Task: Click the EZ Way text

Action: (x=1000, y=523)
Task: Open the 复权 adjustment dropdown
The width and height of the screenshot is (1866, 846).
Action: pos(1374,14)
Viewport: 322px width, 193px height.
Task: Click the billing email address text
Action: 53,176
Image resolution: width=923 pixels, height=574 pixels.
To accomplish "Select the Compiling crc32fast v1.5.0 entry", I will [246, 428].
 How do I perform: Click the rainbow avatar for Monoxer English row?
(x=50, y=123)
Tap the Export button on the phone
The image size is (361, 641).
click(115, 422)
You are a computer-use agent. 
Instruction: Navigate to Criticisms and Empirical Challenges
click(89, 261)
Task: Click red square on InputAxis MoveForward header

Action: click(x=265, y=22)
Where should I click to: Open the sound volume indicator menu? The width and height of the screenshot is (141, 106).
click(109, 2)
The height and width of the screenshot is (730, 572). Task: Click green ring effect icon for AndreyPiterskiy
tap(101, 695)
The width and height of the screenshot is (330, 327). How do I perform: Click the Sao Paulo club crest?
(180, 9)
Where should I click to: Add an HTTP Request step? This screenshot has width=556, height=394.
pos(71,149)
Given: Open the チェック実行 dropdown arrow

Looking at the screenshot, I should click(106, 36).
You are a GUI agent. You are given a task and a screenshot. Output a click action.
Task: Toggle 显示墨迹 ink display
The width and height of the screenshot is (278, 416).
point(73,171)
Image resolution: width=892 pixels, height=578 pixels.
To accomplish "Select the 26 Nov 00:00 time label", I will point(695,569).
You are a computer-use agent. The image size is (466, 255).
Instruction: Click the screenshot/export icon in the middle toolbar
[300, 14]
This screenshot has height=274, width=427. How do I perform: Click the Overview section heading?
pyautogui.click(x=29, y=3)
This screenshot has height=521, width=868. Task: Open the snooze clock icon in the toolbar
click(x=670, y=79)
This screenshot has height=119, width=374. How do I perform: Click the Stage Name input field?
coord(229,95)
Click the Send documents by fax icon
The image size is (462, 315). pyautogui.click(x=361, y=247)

REQUIREMENT:
Using the material above, count the lines containing the word "resolution". Reply with the number alone.

WRITTEN ANSWER:
2